Chez les représentants de PME et les manufacturiers, le mot insuffisant était sur toutes les lèvres.

Dans le budget qu’il a déposé mardi, le ministre Girard octroie 615 millions de dollars sur six ans (un peu plus de 100 millions de dollars par an) pour aider les entreprises à attirer, former et retenir des travailleurs.

Dans la mesure où les Québécois ne font pas assez d’enfants pour assurer la relève, l’intégration de travailleurs immigrants est le nerf de la guerre sur lequel le gouvernement a choisi de se concentrer, en y consacrant 509 des 615 millions de dollars annoncés.

Cet argent doit notamment renforcer la francisation des immigrants et la mise en place du programme Francisation Québec (213,5 millions), un guichet unique d’accès pour les services d’apprentissage du français.

Plus de 164 millions de dollars serviront aussi à accélérer la reconnaissance des compétences professionnelles des immigrants qui s’installent au Québec.

Soixante-treize millions de dollars iront en incitatifs pour les nouveaux arrivants à s’établir dans les régions du Québec, où il manque plus de 18 000 travailleurs immigrants, selon des données de la Fédération canadienne de l’entreprise indépendante (FCEI).

À ce chapitre, 25,5 millions de dollars seront aussi consacrés à l’intégration en région de demandeurs d’asile. Une somme de 105,6 millions de dollars sera également investie pour aider les entreprises à rechercher des travailleurs.

Une centaine de millions de dollars servira aussi à assurer la poursuite du Programme de formation de courte durée pour favoriser les stages en entreprises dans les professions priorisées et les plus recherchées.

Québec compte aussi sur la modification qu’il apporte dans ce budget au Régime de rentes du Québec (RRQ) pour inciter les Québécois à travailler plus longtemps ou inciter les retraités à retourner sur le marché du travail en rendant notamment facultatives les contributions au RRQ à compter de 65 ans.

Rappelons que toutes ces mesures s’ajoutent aux 3,9 milliards de dollars sur cinq ans promis par le ministre Girard lors de sa mise à jour économique de l’automne 2021 pour remédier à la pénurie de main-d’œuvre.

Nettement insuffisant

Des sommes importantes, certes, mais insuffisantes, selon les entreprises et les commerçants qui doivent composer avec des difficultés d'embauche qui compromettent le développement et le fonctionnement des entreprises de tous les secteurs, autant privées que publiques.
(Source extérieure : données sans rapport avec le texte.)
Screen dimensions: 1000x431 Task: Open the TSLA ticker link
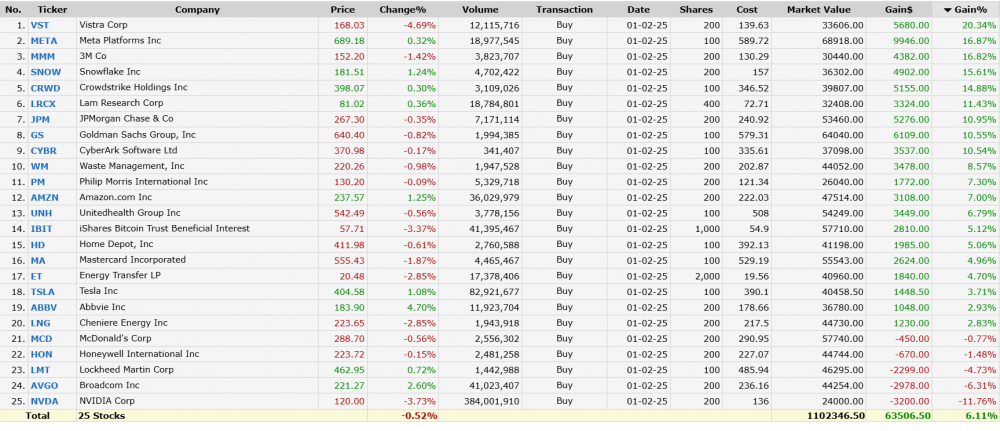(x=43, y=291)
D'après François Vincent, vice-président pour le Québec de la Fédération canadienne des entreprises indépendantes (FCEI), dont les membres ont essuyé des pertes de plus de 11 milliards de dollars en 2021 en raison de la pénurie de main-d’œuvre, la majorité des mesures annoncées aujourd’hui, y compris la baisse d’impôt, seront utiles.

Toutefois, déplore-t-il, les PME ne pourront surmonter cette crise si Québec n’allège pas leur fiscalité, l’une des plus lourdes du pays, qui est par ailleurs « injuste » pour de nombreuses petites entreprises.

Le nombre de postes vacants dans les PME du Québec est passé de 95 000 en 2017 à 165 100 en 2022, selon les données de la FCEI.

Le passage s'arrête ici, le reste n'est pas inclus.